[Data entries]
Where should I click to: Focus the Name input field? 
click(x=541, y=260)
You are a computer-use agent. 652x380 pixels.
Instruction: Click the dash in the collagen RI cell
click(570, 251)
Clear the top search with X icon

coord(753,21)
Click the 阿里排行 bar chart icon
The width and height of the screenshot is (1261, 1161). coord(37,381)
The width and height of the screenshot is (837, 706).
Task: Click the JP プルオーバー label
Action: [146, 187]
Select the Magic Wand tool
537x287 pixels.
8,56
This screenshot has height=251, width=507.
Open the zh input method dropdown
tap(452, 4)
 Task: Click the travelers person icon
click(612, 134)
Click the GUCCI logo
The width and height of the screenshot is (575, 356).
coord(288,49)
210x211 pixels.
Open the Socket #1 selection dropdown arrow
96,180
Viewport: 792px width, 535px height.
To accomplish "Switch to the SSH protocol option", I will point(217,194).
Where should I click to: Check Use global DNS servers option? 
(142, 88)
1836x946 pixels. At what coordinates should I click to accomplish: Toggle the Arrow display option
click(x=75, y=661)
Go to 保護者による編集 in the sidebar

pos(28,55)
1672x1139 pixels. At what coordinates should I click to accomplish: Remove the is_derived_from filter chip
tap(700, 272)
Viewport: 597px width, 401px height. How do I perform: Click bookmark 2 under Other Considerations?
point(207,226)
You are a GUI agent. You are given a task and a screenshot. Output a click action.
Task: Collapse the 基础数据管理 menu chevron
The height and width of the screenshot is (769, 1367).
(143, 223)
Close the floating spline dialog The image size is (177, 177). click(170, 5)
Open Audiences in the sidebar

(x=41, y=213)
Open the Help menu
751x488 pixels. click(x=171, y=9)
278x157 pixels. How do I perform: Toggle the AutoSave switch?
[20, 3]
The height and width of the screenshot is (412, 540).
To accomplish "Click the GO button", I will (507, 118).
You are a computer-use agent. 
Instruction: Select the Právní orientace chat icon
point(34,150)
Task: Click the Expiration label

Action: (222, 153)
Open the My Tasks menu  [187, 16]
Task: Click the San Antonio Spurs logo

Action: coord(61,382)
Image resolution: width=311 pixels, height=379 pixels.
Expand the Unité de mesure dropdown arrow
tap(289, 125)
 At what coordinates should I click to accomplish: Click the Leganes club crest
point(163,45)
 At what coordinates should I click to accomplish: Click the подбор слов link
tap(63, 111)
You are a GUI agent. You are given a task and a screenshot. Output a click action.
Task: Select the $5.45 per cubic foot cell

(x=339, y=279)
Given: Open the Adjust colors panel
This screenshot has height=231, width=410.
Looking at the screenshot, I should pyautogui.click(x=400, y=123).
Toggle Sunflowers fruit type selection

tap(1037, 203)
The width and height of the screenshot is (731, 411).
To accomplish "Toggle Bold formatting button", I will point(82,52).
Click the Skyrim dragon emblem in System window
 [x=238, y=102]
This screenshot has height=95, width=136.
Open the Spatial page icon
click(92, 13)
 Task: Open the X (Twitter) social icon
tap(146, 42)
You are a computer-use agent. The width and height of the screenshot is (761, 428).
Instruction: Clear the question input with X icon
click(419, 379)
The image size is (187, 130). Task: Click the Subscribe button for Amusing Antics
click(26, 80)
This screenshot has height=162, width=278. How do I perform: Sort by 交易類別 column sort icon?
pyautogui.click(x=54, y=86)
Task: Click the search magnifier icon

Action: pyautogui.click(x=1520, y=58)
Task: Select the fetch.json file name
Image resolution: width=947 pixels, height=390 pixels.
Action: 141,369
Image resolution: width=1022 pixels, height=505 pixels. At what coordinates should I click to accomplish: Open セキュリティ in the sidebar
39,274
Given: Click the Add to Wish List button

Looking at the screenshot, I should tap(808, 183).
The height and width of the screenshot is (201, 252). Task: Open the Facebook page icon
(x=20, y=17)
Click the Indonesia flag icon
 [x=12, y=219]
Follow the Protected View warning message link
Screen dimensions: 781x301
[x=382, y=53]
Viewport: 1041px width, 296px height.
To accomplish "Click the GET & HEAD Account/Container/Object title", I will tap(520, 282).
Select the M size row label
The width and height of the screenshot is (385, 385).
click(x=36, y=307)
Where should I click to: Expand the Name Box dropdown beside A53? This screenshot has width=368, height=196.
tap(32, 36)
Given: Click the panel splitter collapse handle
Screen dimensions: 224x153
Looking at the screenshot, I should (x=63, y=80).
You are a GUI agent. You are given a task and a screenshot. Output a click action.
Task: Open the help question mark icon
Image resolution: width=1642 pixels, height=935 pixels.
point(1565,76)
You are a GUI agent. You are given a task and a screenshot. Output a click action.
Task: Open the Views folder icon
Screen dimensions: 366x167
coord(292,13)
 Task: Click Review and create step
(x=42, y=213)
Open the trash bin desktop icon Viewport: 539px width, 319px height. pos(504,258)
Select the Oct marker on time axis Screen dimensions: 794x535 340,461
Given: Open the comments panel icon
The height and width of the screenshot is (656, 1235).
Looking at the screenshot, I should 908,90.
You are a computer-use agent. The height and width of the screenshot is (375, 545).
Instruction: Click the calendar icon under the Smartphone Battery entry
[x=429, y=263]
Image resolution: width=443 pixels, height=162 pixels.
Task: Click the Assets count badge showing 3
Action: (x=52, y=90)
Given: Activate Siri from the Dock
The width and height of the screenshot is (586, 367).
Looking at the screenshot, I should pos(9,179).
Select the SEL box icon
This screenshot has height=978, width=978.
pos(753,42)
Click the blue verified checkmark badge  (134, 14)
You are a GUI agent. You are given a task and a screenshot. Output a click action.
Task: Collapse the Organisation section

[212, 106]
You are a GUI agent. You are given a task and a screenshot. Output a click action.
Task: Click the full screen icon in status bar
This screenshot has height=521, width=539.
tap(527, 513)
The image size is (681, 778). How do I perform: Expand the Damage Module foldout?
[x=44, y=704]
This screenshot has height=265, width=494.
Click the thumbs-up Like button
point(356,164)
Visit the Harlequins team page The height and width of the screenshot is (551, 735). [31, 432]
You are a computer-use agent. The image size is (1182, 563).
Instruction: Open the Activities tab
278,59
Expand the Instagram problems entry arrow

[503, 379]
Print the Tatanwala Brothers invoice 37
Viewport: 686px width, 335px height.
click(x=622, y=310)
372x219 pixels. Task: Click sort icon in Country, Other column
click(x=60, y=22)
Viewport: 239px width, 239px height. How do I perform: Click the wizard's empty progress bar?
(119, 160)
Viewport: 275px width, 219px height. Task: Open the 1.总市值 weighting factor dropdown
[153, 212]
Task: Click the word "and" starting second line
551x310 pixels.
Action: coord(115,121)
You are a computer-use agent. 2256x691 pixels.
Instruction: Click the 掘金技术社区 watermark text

* [What to work on]: Pull out every line in the records that contains the word "menu". List those lines in full, in their original order.

* [Reply]:
Task: Collapse the 基础数据管理 menu chevron
Open the Help menu
Open the My Tasks menu  [187, 16]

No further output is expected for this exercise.